SXSW: Dinosaur Jr. start a mosh pit, ask why we're not watching Jack White

Full disclosure: I’m one of those people who, if told Dinosaur Jr. is playing somewhere, will immediately run to the show. I don’t even wait for the person to tell me where, I just leave and trust that I’ll find it.

Friday night, I found them at a small, off-the-beaten-path drinking hole called Bar 96 for a Filter showcase. The place was small, barely able to contain J. Mascis’ flowing white hair, let alone the hordes of drunk dudes looking to mosh the night away.
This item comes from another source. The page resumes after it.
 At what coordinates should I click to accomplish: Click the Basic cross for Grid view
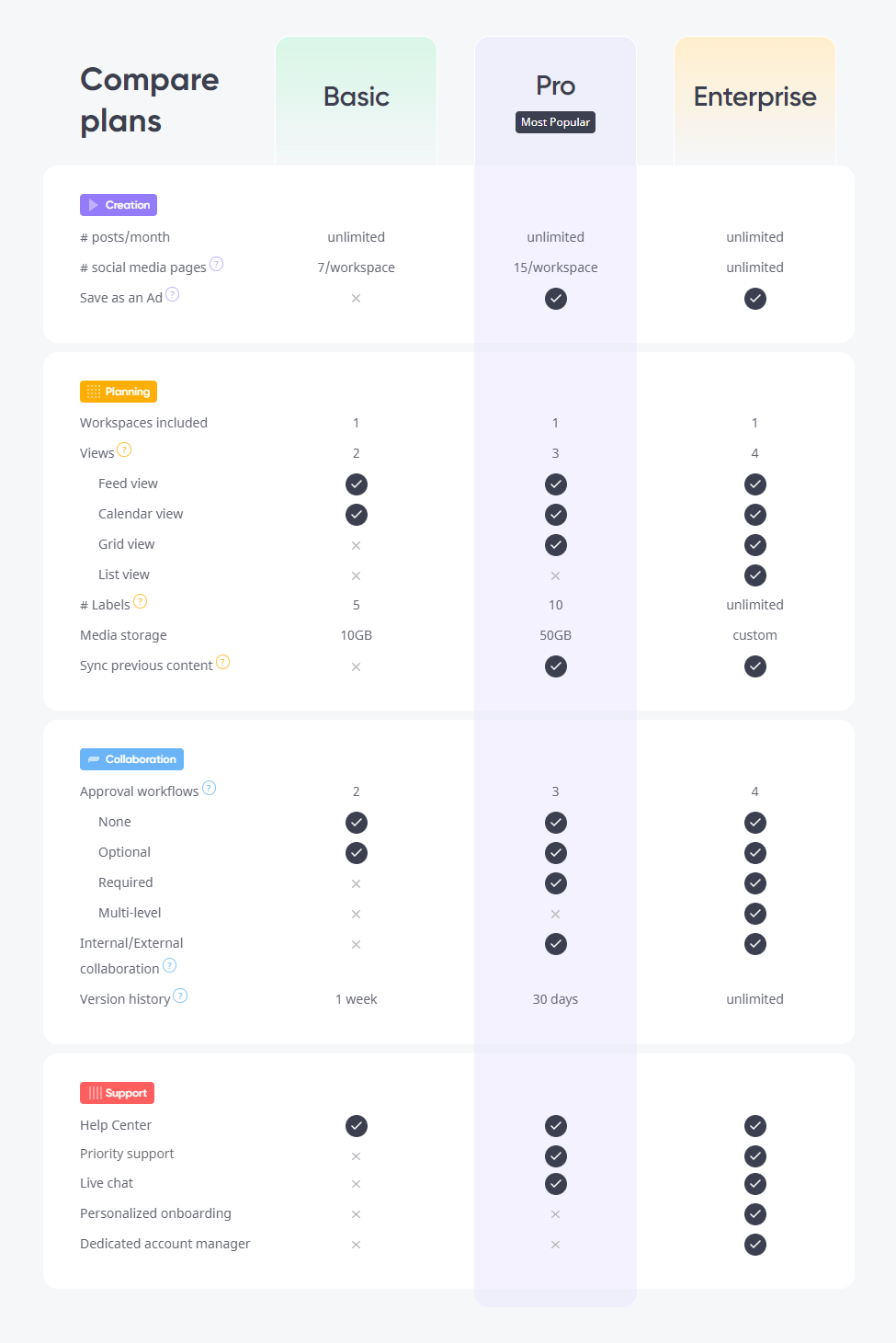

And oh, how they moshed. One of the best things about Dinosaur Jr. is that they can get gloriously loud, and a tiny stage outside a bar makes their big-and-noisy guitars bigger and noisier.

No complaints here. Somehow, the band that more-or-less began in 1982 (in the form of Deep Wound) never sound not-good. They’re not one of those reunion bands that rely on the past (*cough* The Cult *cough*). Since they got back together in 2005 (when Mascis and Lou Barlow were finally able to settle their differences), they’ve released two albums that rival their late-’80s/early-’90s classics, and their live shows still make most other bands sound like idiots.

Or maybe I’m the idiot. “I don’t know what the f— you’re doing here,” Barlow joked to the crowd during the show. “Jack White is playing solo right now. A living saint is playing right now! The savior of American music is out there, and you’re here watching some old hardcore hippies play?”

We were, and their stellar set of unsinkable ships like “Feel the Pain” and “Freak Scene” did little to make anyone regret their decision.

But Barlow has trouble letting things go. “Do you hate America?” he continued. “Somebody in this town is playing the blues right now; why are you here?”

“We’re going to play a Cure song right now,” he added. “We love the Cure more than we love the blues. F— Dinosaur Jr.!”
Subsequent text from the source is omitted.